* [PROBLEM REQUIREMENTS]: Lay out the listing below as a Markdown table with columns Row and Line, omitting blank lines. Start at the line containing "Task: Select the Pictures folder icon" and end after the line containing "will click(x=774, y=193).".

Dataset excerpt
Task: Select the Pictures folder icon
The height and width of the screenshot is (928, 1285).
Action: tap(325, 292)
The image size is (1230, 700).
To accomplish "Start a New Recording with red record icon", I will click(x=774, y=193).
...
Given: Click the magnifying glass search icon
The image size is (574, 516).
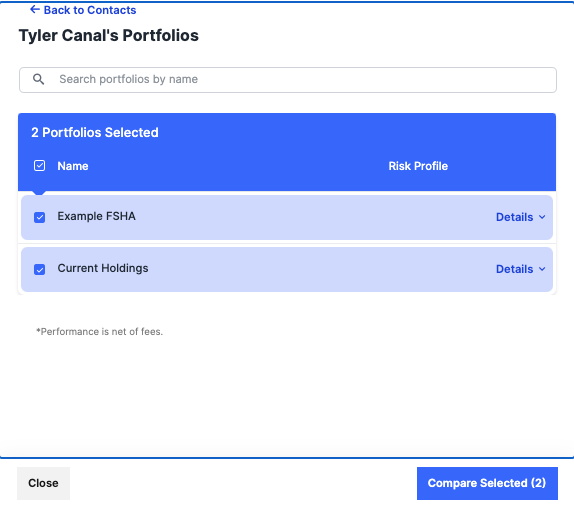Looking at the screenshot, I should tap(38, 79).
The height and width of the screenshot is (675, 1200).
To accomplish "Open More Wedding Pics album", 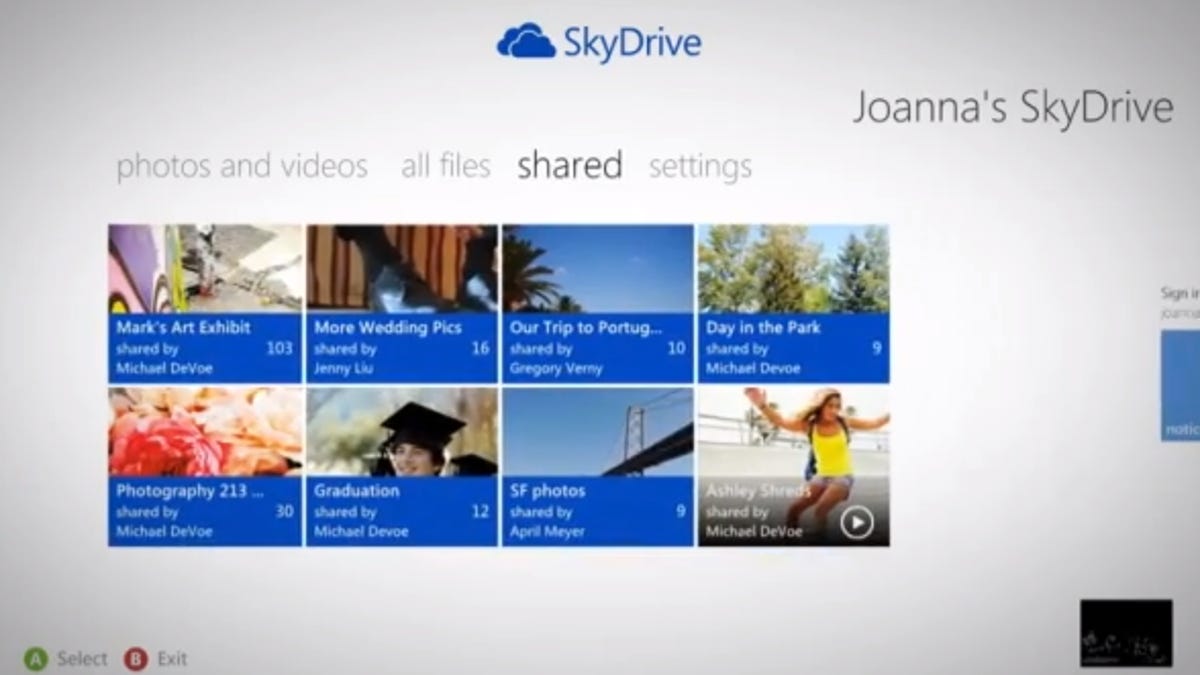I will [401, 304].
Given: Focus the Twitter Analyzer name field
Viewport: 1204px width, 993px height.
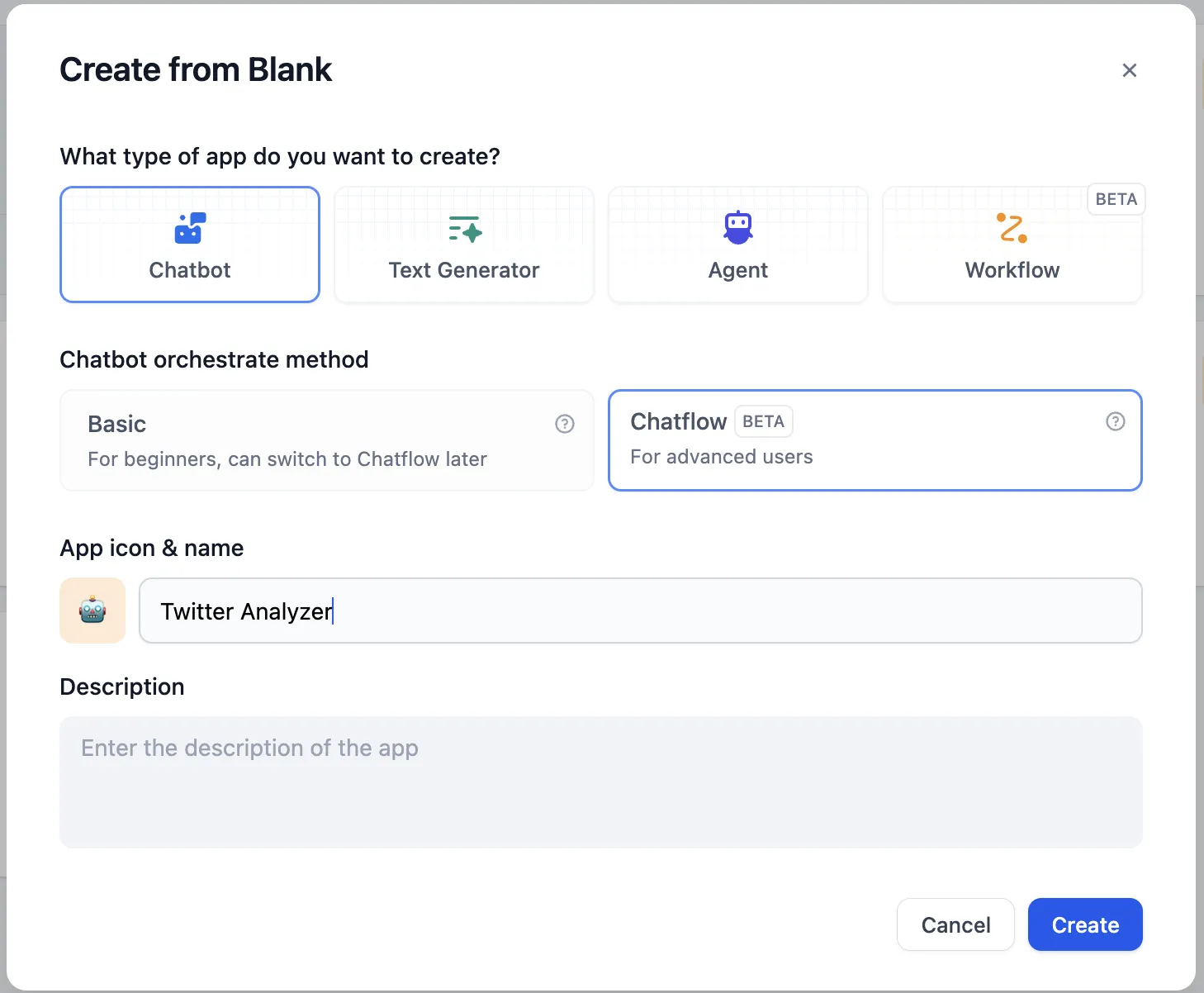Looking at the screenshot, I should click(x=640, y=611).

* [ANSWER FOR THIS EXERCISE]:
| Row | Line |
|---|---|
| 1 | Task: Select the Pictures folder icon |
| 2 | The height and width of the screenshot is (928, 1285). |
| 3 | Action: tap(325, 292) |
| 4 | The image size is (1230, 700). |
| 5 | To accomplish "Start a New Recording with red record icon", I will click(x=774, y=193). |